You are viewing a plain text version of this content. The canonical link for it is here.
Posted to common-user@hadoop.apache.org by Keith Wiley <kw...@keithwiley.com> on 2010/04/10 01:14:46 UTC
-files flag question
I'm a little confused how the -files flag works. My understanding is that it takes two arguments: a file URI (could be local or on HDFS, assumed local if no URI scheme is provided) and a short "tag" representing the file on the distributed cache, usually just the name of the file without the long path that precedes it in the URI.
But, -files can also pass multiple files to the distributed cache, so, how does this all go together. Are odd arguments all URIs and even arguments all cache-tags? Is it that simple?

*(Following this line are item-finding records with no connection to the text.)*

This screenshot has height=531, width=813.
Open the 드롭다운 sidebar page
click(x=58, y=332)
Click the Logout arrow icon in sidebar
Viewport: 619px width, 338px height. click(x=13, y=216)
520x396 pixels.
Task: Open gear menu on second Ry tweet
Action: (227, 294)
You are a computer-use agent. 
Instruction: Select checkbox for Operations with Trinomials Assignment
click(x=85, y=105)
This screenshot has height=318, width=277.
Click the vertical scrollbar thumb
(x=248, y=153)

I'm not really sure how to fit it all together if I need to send several files to the distributed cache (several shared libraries for example).
Thanks.
________________________________________________________________________________
Keith Wiley kwiley@keithwiley.com www.keithwiley.com
"It's a fine line between meticulous and obsessive-compulsive and a slippery
rope between obsessive compulsive and debilitatingly slow."
-- Keith Wiley
________________________________________________________________________________
Re: -files flag question
Posted by Keith Wiley <kw...@keithwiley.com>.

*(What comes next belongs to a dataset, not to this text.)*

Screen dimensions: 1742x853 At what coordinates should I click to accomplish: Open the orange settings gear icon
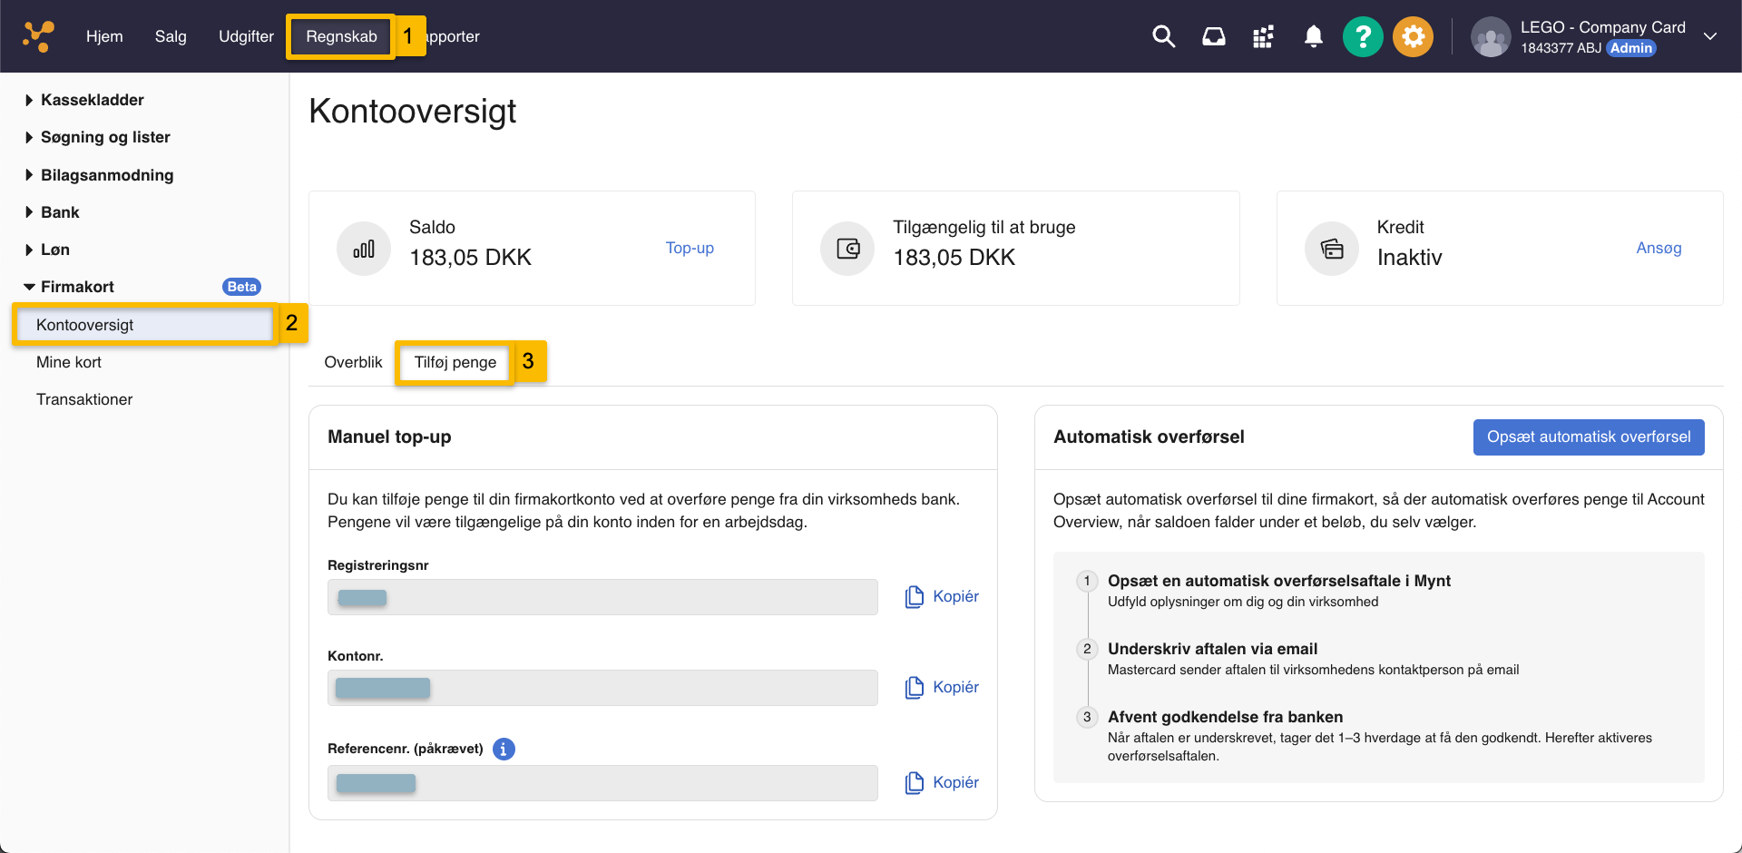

So how does the example work where the second argument is simply
separated by a space and indicates some sort of "label" by which to
find the file in the distributed cache:
... -files URI_TO_FILE name ...
where 'name' is canonically the file name in the uri but without a
scheme or path, just the filename. How does that use case conform to
your examples?
On 2010, Apr 11, at 11:12 PM, Amareshwari Sri Ramadasu wrote:
> Hi Keith Willey,
>
> -files option takes comma separated files (passed as URIs) to make
> them available on compute nodes for maps or reduces.
> For example,
> -files file:///myfiles/file1,file:///myfiles/file2,hdfs:/localhost:9000/files/dfsfile
> .
>
> You can also pass a symlink name in the uri's fragment.
> For example,
> -files file:///myfiles/file1#file1,file:///myfiles2/file1#file2
> But the second example does not work as expected in branch 0.20.
> ( see http://issues.apache.org/jira/browse/MAPREDUCE-787)

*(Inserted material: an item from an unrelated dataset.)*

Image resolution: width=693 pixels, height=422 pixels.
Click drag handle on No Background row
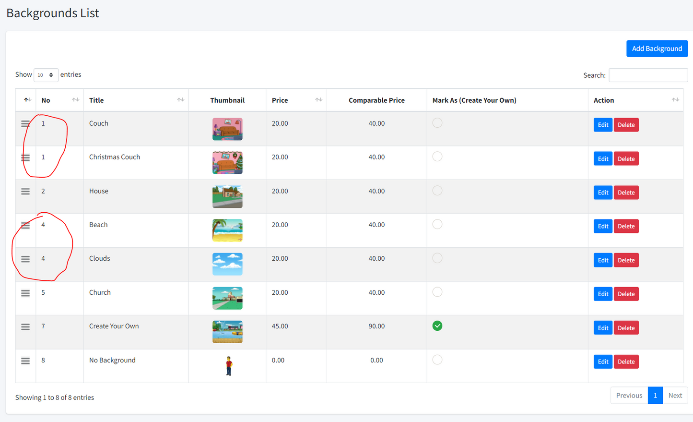click(25, 361)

> I hope the above examples clarify your confusions.
>
> Thanks
> Amareshwari
>
>
> On 4/10/10 4:44 AM, "Keith Wiley" <kw...@keithwiley.com> wrote:
>
> I'm a little confused how the -files flag works. My understanding
> is that it takes two arguments: a file URI (could be local or on
> HDFS, assumed local if no URI scheme is provided) and a short "tag"
> representing the file on the distributed cache, usually just the
> name of the file without the long path that precedes it in the URI.
>
> But, -files can also pass multiple files to the distributed cache,
> so, how does this all go together. Are odd arguments all URIs and
> even arguments all cache-tags? Is it that simple? I'm not really
> sure how to fit it all together if I need to send several files to
> the distributed cache (several shared libraries for example).
>
>
>
>
________________________________________________________________________________
Keith Wiley kwiley@keithwiley.com keithwiley.com
music.keithwiley.com
"Yet mark his perfect self-contentment, and hence learn his lesson,
that to be
self-contented is to be vile and ignorant, and that to aspire is
better than to
be blindly and impotently happy."
-- Edwin A. Abbott,
Flatland
________________________________________________________________________________
Re: -files flag question
Posted by Amareshwari Sri Ramadasu <am...@yahoo-inc.com>.
Hi Keith Willey,
-files option takes comma separated files (passed as URIs) to make them available on compute nodes for maps or reduces.
For example,
-files file:///myfiles/file1,file:///myfiles/file2,hdfs:/localhost:9000/files/dfsfile.
You can also pass a symlink name in the uri's fragment.
For example,
-files file:///myfiles/file1#file1,file:///myfiles2/file1#file2
But the second example does not work as expected in branch 0.20. ( see http://issues.apache.org/jira/browse/MAPREDUCE-787)
I hope the above examples clarify your confusions.
Thanks
Amareshwari
On 4/10/10 4:44 AM, "Keith Wiley" <kw...@keithwiley.com> wrote:
I'm a little confused how the -files flag works. My understanding is that it takes two arguments: a file URI (could be local or on HDFS, assumed local if no URI scheme is provided) and a short "tag" representing the file on the distributed cache, usually just the name of the file without the long path that precedes it in the URI.
But, -files can also pass multiple files to the distributed cache, so, how does this all go together. Are odd arguments all URIs and even arguments all cache-tags? Is it that simple? I'm not really sure how to fit it all together if I need to send several files to the distributed cache (several shared libraries for example).